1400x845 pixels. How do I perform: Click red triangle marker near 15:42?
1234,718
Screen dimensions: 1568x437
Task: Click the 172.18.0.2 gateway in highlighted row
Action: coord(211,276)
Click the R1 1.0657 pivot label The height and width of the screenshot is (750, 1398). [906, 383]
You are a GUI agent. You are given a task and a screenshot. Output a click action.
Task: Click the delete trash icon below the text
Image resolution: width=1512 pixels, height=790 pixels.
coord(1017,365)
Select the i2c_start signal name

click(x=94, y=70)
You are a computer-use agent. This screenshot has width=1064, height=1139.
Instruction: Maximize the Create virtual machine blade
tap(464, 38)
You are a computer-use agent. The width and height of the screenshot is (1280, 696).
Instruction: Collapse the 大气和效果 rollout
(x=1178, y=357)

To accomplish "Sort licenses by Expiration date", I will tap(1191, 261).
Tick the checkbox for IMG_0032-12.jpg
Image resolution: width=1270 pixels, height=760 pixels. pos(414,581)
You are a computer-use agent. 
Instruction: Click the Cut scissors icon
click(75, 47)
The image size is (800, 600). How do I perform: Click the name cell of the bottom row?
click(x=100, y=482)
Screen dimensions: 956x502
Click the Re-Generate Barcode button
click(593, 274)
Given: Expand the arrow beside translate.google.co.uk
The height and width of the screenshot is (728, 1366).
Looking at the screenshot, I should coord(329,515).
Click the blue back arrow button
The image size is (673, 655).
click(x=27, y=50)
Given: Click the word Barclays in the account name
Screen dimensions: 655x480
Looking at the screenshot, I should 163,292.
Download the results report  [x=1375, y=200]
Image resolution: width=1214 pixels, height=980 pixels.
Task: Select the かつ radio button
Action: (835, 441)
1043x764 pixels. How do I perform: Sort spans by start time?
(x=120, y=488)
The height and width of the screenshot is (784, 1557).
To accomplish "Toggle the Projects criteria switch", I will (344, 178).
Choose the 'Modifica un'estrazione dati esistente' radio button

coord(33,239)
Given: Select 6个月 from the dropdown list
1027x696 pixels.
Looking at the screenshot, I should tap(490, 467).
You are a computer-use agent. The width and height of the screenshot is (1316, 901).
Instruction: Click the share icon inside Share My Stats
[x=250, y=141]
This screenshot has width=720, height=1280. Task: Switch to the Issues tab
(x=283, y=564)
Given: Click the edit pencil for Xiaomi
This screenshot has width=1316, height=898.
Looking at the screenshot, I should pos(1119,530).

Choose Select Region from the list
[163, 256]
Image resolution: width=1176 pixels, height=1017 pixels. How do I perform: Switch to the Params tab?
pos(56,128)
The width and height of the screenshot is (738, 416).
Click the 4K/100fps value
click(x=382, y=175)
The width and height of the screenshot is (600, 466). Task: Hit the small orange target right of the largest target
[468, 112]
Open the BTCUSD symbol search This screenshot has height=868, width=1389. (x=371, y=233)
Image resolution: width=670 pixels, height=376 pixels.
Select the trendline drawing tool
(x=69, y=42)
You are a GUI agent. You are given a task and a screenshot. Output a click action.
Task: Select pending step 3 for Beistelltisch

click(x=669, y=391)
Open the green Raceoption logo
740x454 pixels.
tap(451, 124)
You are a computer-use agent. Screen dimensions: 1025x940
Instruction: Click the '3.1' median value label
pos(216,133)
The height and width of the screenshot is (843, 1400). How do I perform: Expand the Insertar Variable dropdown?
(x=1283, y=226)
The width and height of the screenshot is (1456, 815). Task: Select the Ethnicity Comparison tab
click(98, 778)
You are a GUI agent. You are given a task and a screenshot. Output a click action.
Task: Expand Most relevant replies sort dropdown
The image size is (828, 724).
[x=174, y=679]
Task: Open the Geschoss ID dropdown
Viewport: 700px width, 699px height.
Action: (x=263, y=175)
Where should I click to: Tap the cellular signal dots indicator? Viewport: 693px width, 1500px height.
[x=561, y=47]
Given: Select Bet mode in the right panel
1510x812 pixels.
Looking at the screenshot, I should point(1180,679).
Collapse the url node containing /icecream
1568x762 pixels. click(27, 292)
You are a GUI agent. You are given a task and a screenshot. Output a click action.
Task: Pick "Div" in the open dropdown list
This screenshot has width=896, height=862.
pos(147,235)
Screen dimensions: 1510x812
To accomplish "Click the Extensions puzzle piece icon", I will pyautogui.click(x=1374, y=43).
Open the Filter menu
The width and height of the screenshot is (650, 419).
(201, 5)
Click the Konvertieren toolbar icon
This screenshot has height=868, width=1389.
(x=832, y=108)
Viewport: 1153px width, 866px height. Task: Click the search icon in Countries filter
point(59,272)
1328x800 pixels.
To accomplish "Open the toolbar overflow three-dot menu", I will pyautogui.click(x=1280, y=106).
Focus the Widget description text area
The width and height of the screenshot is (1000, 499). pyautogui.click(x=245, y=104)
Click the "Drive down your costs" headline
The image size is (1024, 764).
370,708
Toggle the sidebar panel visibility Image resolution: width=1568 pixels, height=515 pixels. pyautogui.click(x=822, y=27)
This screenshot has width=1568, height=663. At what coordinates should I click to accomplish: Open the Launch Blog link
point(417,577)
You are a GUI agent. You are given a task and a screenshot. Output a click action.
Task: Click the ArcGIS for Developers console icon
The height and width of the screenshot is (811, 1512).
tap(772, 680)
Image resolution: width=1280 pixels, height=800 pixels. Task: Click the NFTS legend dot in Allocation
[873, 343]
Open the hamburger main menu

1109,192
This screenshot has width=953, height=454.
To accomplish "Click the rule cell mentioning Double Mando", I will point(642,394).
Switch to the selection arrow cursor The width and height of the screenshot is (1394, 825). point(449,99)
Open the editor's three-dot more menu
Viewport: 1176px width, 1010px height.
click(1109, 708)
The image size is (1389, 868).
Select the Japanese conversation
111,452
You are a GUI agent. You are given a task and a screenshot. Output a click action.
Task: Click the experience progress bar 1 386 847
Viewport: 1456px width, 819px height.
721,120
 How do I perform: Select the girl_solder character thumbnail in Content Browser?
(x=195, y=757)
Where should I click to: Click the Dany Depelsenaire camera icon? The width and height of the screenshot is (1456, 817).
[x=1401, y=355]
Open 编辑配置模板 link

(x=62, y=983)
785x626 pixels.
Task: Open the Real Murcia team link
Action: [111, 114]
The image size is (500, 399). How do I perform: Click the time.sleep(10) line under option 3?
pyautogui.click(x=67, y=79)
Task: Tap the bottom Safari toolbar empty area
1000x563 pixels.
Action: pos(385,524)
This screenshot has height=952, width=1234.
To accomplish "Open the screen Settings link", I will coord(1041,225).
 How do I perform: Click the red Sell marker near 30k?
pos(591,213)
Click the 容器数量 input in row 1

- - - - -

» Written task:
Return everything from the start of the entries down to the line containing "(x=1178, y=357)", with both ends included, copied line for line without any change.

» Response:
1400x845 pixels. How do I perform: Click red triangle marker near 15:42?
1234,718
Screen dimensions: 1568x437
Task: Click the 172.18.0.2 gateway in highlighted row
Action: coord(211,276)
Click the R1 1.0657 pivot label The height and width of the screenshot is (750, 1398). [906, 383]
You are a GUI agent. You are given a task and a screenshot. Output a click action.
Task: Click the delete trash icon below the text
Image resolution: width=1512 pixels, height=790 pixels.
coord(1017,365)
Select the i2c_start signal name

click(x=94, y=70)
You are a computer-use agent. This screenshot has width=1064, height=1139.
Instruction: Maximize the Create virtual machine blade
tap(464, 38)
You are a computer-use agent. The width and height of the screenshot is (1280, 696).
Instruction: Collapse the 大气和效果 rollout
(x=1178, y=357)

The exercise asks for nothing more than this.